Sur les 3700 passagers, 136 ont contracté le coronavirus. - © CHARLY TRIBALLEAU - AFP

Depuis une semaine, le diamond princess, un bateau de croisière est placé en quarantaine depuis une semaine au large de Yokohama. 136 personnes à bord seraient contaminées par le coronavirus. Pour le reste des 3700 passagers, tout le monde est confiné dans sa chambre, les repas sont livrés directement dans les cabines. Et c’est seulement depuis trois jours que des "promenades" sont organisées. Une croisière de rêve qui se transforme en cauchemar.

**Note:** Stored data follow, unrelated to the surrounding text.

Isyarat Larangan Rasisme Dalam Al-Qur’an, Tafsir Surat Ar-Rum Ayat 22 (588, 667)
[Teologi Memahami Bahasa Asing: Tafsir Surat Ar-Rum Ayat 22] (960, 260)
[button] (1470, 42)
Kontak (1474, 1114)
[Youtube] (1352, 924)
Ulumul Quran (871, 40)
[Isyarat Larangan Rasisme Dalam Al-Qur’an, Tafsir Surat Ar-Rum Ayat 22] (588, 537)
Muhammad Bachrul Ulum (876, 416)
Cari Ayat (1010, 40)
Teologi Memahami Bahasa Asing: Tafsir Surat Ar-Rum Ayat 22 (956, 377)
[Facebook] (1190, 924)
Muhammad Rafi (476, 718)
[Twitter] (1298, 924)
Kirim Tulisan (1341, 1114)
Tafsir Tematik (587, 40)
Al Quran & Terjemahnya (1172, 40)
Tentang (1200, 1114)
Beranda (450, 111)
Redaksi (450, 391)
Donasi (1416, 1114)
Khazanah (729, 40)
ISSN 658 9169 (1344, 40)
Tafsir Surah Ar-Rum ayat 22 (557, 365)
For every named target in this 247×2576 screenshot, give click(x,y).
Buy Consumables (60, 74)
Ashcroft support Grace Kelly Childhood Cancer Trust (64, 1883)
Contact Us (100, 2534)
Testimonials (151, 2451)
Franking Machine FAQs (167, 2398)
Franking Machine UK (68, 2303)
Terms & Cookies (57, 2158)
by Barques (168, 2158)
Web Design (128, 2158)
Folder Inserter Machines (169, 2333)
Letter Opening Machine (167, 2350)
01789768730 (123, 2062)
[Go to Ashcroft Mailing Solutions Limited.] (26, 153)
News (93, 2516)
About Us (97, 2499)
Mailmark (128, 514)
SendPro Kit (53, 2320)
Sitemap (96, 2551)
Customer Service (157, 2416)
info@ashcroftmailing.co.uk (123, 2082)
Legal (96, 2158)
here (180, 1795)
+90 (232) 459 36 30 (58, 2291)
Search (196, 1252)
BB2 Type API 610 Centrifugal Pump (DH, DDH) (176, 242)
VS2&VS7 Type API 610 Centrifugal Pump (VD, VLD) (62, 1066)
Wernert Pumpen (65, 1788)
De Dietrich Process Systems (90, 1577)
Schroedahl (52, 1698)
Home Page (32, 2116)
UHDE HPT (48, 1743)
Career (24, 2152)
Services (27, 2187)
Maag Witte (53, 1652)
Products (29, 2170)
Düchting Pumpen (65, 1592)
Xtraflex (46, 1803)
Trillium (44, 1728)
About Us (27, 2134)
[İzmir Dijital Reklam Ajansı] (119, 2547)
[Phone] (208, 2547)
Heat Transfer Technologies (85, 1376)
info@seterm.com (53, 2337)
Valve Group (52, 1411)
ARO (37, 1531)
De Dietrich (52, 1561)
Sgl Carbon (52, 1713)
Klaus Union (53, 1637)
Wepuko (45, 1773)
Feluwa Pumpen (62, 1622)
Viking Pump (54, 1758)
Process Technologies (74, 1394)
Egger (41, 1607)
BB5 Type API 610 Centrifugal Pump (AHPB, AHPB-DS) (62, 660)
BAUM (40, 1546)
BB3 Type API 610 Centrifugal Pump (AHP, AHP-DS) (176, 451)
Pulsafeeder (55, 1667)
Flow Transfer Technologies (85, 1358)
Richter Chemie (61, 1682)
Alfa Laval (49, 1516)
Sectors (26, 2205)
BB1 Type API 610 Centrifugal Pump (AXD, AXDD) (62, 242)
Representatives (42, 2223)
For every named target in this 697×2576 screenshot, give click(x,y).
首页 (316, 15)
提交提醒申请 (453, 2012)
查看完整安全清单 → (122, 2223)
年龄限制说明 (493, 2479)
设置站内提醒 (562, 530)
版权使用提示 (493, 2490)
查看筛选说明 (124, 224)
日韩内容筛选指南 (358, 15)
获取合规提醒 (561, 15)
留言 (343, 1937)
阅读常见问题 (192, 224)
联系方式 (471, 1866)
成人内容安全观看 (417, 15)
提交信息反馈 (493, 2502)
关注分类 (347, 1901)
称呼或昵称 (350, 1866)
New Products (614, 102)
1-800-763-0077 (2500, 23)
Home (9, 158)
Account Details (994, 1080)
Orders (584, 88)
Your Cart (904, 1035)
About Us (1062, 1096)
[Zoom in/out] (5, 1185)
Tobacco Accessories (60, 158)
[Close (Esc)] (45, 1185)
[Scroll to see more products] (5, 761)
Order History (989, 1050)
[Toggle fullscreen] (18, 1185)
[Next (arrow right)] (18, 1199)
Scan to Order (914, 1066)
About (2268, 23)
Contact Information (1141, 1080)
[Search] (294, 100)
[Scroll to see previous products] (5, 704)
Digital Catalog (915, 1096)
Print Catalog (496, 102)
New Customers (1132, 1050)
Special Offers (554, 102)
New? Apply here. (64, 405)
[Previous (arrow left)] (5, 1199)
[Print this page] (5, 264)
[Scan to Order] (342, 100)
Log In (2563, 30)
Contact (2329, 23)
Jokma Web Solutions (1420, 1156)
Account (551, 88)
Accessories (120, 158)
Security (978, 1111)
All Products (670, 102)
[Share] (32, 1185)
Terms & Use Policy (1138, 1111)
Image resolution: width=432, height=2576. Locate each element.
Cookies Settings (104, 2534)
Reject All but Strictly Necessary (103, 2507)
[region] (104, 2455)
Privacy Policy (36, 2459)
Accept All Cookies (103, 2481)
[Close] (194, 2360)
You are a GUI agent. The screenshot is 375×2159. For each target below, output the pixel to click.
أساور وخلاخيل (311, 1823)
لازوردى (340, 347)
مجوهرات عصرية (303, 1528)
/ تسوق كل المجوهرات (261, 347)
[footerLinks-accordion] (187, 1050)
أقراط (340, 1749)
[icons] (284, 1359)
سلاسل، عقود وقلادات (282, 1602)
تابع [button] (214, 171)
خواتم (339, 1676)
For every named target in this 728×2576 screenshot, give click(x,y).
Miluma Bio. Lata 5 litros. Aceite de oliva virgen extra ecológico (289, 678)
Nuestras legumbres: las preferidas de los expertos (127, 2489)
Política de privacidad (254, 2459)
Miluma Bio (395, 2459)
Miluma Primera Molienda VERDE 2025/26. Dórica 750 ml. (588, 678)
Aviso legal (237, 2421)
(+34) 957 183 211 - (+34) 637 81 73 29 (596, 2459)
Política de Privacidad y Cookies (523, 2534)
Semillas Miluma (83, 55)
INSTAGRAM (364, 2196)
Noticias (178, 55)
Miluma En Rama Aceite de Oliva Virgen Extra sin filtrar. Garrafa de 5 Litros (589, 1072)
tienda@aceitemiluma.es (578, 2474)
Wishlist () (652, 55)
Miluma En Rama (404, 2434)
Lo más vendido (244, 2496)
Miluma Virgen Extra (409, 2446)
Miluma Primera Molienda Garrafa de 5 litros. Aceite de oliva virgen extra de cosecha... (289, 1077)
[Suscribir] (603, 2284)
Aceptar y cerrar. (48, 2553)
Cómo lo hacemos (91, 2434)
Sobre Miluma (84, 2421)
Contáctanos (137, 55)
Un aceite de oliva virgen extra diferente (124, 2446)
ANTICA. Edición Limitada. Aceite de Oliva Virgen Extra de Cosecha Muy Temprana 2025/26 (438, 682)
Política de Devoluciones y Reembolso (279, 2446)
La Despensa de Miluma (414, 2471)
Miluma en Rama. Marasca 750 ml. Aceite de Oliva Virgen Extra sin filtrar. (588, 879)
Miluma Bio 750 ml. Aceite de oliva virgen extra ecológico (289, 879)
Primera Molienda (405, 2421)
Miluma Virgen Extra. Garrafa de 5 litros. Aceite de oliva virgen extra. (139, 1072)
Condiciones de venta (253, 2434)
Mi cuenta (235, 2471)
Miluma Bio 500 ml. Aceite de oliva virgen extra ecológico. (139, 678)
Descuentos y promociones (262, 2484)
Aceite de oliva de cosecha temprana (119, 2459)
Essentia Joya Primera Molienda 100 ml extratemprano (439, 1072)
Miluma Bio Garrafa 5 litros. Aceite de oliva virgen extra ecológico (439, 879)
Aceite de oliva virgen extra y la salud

C’est en tout cas le sentiment qu’expriment Linda et Michel, deux touristes français, confinés à bord du paquebot. Linda, 62 ans, raconte le choc qui a transformé ses vacances en prison flottante : c’était un dimanche, juste avant de débarquer au Japon. Et d’un coup, "nous avons vu les gardes-côtes aborder le bateau. Nous avons vu plusieurs personnes gantées et camouflées monter à bord. Le capitaine nous a ordonné de rejoindre nos cabines. Et puis vers 3h du matin on est venu nous contrôler. Mon mari et moi n’avons pas contracté le virus".

Viennent ensuite les mauvaises nouvelles : " d’abord on nous a annoncé qu’il y avait des cas de coronavirus à bord. Puis que le bateau était placé en quarantaine", explique Linda. La situation devrait ainsi durer jusqu’au 19 avril.

C’est une prison

Depuis tous les 3700 passagers vivent confinés dans leurs cabines. "On porte des masques aux ouvertures des portes car nos repas nous sont livrés, en room service", raconte la sexagénaire. Le couple dispose d’une cabine avec une terrasse et un petit espace extérieur. Ils ont donc la possibilité de s’aérer un peu, "et de voir lumière". Pour ceux qui ne disposent pas d’un espace leur permettant de s’aérer, certaines promenades sont organisées… Depuis trois jours. Les passagers sont placés en quarantaine depuis le 3 février. L’ensemble des passagers est contrôlé quotidiennement. Chaque jour on prend sa température pour vérifier que celle-ci ne dépasse les 37,5 degrés.

Inquiets et stressés à la fois

Le couple se dit rassuré de voir qu’autant de moyens sont déployés et que tant de mesures de précaution sont prises. Mais parallèlement, explique Linda, " nous sommes angoissés, nous sommes inquiets et stressés, on pleure régulièrement parce que si tous les moyens sont rassurants, car on est pris en charge. Mais c’est aussi inquiétant car on se dit que la situation est grave pour que de tels moyens soient déployés".

Et elle ajoute : "on a beau être dans une grande ville comme Tokyo, de ma cabine je vois des millions de voitures qui roulent mais on se sent seuls seuls, seuls ! On se sent tout petit. Et on a peur d’être oubliés". Rassurant, l’époux de Linda, Michel, conclut : " on tient le coup, il ne faut pas se laisser abattre".